# Books in the style of "Continuo playing according to Handel"?



## Pathway Eleven (9 mo ago)

(Hope this is the right forum for this)
It’s hard to describe the satisfaction that comes when studying and finally realizing the figured bass exercises written by Handel. However the more I progress in the exercises (with David Ledbetter’s excellent commentary) the sooner I realize I’m reaching its final pages.
So I tried looking around for other follow-up books to continue my self-study, but couldn't find any guide-book that offers the same excellent work-flow, which goes something like:

Exercise piece followed by short explanation → realization of the piece at the end of the book to use as a reference point/further explanation if you got lost somewhere → move on to slightly more difficult piece that expands on what you’ve already learned.

I realize I’m not the first person to ask this sort of question, however when I reviewed other answers I found some books were missing features that I surmise are important:

1) There are realizations for each of the practice pieces to use as a reference point*
2) You spend more time playing than you do studying (preferring to teach you the principles through music rather than text whenever possible)
3) The exercises aren’t just bland three bar exercises but musical pieces in of themselves
4) Tiered exercises that slowly get more complicated and nuanced (ideally starting from the basics)
5) Commentary on techniques, particularities and playing styles according to the time period that are not necessarily reflected in the sheet music

I marked 1) with * because this is a necessity for me, all others are preferences (I'm not yet confident in my abilities to not feel the need to refer to realizations).
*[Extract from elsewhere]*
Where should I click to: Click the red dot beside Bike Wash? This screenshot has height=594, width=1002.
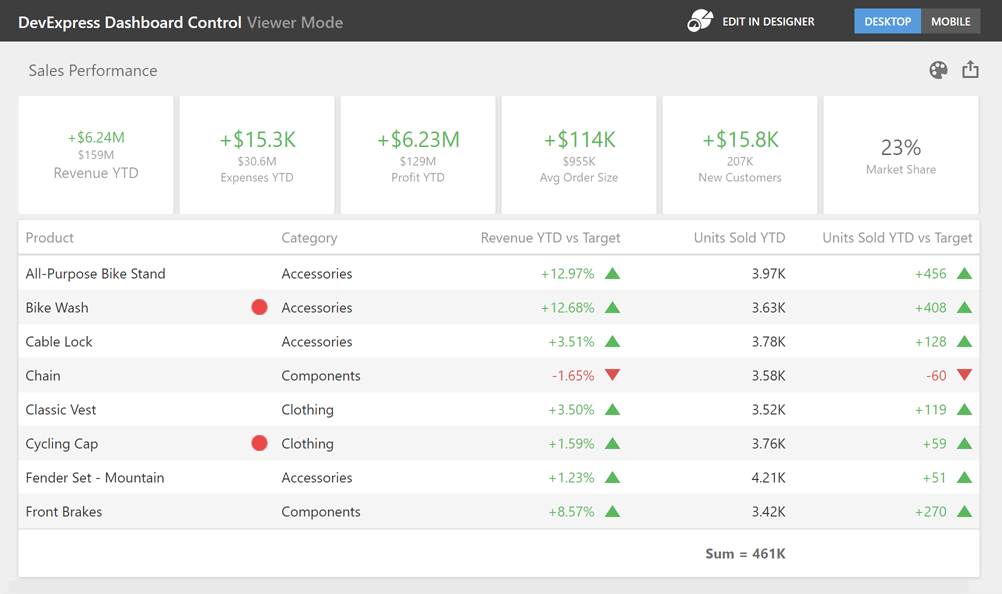pyautogui.click(x=259, y=308)
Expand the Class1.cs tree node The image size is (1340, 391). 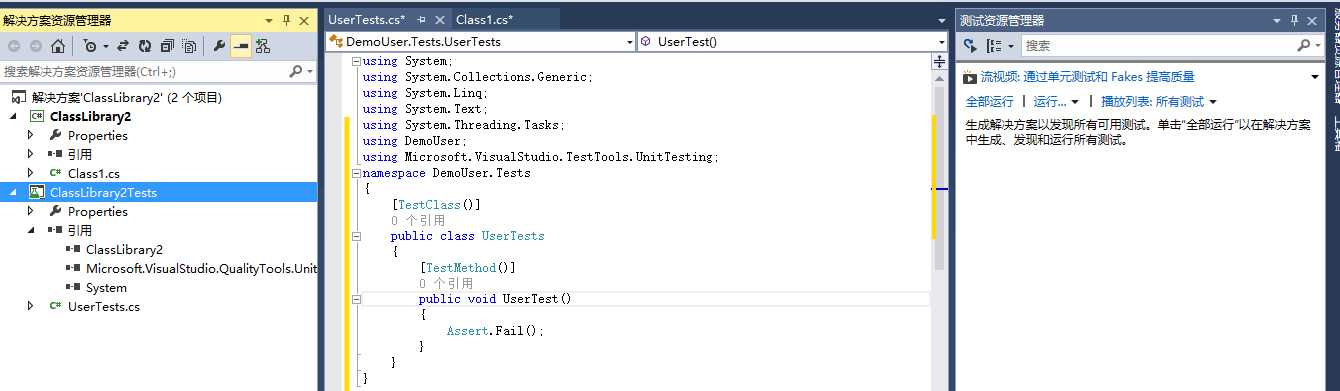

If no book offers realizations to refer to, is it reasonable to study from pieces that feature figured bass, and when I want a reference point I can use the realizations of other performers?
And if I might add, can I please get some referrals to pieces that feature figured bass?

Also I am aware of the superb site Welcome to Partimenti.org edited by Robert Gjerdingen, however I couldn't always find realizations for each piece/rule-book; perhaps I missed something.

Thank you for taking an interest.


----------